Fale um pouco sobre o Laboratório de Educação e Política Ambiental – Oca, do qual é coordenador na ESALQ.
MS: A Oca não é uma sigla, mas um local de encontro, assim como fazem os índios, que dialogam em círculo e falam tanto sobre os sonhos que tiveram quanto sobre a divisão de tarefas. Lá desenvolvemos projetos em duas vertentes. Uma voltada aos conceitos de educação ambiental, que incluem o diálogo, a identidade, a comunidade, a potência de agir e felicidade. No segundo campo e o da ambientalização, seja dos municípios, das instituições, dos grupos sociais. Aqui na ESALQ somos parceiros do Plano Diretor Socioambiental, na construção do Programa Universitário de Educação Ambiental, que destina-se a ambientalizar, a trazer a lógica ambiental para as instâncias do ensino, da pesquisa e da extensão e da gestão universitária.
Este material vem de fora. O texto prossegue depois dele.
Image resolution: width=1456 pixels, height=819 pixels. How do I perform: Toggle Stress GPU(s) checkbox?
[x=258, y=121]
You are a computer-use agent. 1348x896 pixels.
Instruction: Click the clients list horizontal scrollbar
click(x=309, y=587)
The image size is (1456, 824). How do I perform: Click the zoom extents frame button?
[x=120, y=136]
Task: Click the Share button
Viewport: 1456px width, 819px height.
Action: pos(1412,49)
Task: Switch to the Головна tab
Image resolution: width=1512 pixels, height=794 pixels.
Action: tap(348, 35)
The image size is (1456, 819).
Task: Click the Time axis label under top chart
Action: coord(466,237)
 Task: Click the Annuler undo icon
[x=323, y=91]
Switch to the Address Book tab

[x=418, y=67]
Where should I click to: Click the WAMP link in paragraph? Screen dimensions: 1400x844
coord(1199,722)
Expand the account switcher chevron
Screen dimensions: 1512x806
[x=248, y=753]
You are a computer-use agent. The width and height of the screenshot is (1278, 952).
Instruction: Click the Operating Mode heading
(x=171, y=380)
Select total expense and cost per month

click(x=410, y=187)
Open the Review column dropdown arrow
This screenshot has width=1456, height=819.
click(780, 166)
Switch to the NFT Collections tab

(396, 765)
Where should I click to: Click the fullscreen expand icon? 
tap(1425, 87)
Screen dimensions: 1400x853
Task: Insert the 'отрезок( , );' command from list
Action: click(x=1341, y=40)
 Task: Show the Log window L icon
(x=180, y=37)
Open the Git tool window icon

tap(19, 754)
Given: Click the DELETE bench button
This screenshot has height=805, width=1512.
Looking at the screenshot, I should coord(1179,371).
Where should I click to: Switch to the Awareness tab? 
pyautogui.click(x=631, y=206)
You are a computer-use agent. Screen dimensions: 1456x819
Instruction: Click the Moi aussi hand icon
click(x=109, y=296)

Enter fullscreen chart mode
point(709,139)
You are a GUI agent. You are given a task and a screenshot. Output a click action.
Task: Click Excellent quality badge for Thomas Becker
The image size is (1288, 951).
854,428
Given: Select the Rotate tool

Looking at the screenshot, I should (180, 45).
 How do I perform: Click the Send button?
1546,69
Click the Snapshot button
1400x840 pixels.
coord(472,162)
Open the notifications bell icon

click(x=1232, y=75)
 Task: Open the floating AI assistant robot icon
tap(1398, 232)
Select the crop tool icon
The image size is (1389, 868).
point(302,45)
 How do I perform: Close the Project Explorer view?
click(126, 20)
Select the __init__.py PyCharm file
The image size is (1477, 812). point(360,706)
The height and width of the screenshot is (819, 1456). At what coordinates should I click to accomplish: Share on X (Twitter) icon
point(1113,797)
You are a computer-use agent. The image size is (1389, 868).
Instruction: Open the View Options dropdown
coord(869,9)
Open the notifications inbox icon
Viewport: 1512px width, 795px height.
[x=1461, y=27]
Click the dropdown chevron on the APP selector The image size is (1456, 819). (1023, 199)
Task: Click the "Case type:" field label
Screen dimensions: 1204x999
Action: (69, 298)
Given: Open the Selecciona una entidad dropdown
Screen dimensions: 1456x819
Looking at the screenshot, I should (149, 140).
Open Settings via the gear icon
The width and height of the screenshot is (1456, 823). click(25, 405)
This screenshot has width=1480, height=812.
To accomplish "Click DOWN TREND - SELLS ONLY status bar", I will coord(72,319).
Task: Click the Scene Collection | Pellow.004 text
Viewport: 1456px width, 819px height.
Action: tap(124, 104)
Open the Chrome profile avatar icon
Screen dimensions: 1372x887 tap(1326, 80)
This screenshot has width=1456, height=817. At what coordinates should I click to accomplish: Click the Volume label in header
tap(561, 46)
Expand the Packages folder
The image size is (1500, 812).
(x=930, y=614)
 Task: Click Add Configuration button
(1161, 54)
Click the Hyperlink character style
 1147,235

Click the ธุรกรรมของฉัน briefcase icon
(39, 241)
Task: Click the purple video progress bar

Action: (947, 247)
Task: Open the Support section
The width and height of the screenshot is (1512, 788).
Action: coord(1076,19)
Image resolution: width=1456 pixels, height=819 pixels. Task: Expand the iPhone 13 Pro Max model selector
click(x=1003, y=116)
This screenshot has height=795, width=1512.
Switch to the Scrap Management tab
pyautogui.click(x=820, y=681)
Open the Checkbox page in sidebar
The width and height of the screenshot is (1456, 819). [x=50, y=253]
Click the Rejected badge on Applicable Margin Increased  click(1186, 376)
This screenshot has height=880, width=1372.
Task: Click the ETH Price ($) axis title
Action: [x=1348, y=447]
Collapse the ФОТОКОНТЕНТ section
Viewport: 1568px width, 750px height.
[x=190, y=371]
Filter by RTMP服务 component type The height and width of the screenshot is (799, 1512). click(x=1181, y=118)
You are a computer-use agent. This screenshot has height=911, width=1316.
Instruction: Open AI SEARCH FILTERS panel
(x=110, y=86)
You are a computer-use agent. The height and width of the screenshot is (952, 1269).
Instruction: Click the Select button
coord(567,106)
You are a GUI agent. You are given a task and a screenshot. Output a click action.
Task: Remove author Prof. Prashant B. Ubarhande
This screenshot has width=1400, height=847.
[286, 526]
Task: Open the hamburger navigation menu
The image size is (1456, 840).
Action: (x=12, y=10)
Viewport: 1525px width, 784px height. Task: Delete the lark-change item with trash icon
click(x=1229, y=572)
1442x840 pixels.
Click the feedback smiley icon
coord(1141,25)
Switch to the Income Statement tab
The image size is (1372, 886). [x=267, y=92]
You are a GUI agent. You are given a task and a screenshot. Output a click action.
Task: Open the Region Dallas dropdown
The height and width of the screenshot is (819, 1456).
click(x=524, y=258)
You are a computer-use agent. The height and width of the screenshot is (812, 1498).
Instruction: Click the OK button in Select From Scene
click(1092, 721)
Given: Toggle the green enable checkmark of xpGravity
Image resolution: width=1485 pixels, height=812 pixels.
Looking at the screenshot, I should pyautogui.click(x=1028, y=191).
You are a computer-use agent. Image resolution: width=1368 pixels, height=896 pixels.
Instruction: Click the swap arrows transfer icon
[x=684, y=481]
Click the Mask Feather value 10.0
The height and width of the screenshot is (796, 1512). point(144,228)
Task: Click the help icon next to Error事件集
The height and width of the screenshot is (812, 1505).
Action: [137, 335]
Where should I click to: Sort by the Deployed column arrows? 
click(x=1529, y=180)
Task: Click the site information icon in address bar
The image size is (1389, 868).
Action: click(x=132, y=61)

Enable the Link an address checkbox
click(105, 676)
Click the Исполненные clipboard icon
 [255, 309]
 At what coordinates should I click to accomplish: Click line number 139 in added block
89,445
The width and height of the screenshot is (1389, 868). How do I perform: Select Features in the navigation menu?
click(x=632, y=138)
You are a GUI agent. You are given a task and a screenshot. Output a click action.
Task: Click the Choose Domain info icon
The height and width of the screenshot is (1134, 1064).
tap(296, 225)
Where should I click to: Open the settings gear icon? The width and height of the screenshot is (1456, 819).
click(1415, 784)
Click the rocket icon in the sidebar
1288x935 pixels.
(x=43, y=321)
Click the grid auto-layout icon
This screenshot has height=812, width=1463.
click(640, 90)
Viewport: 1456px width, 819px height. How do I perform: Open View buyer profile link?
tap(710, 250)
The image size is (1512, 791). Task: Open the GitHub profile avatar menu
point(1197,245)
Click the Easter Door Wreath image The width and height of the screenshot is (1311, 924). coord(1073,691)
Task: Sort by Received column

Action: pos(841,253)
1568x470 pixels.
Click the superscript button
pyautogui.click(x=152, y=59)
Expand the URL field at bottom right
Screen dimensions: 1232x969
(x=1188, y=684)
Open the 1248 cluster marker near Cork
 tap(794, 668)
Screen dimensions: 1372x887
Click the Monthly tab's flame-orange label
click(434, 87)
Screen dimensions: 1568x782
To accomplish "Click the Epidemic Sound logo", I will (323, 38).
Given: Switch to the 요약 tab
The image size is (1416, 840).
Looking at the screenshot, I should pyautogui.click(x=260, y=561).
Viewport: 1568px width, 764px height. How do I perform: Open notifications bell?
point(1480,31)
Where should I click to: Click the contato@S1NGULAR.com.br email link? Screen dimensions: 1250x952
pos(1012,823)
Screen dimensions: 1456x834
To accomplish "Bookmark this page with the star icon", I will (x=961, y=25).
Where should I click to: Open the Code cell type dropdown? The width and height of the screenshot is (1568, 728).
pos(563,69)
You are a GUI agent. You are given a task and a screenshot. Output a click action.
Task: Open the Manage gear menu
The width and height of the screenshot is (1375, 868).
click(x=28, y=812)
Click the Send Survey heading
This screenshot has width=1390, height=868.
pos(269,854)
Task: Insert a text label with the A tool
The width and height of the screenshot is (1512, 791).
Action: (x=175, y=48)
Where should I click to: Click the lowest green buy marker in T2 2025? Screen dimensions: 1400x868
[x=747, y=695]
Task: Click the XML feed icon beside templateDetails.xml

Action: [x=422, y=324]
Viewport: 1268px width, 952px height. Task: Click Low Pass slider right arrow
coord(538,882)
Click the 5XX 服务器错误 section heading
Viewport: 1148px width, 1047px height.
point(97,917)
Como a universidade pode consolidar políticas de educação ambiental dentro da sua realidade?
MS:
Equilibrando ações de Extensão, Ensino, Pesquisa e Gestão. Agora estou diante de um desafio maravilhoso, assumido pela gestão central da universidade que é a formação dos 17 mil servidores da USP como educadores ambientais. Nesse desafio pretendo canalizar a minha contribuição nesses anos finais de carreira.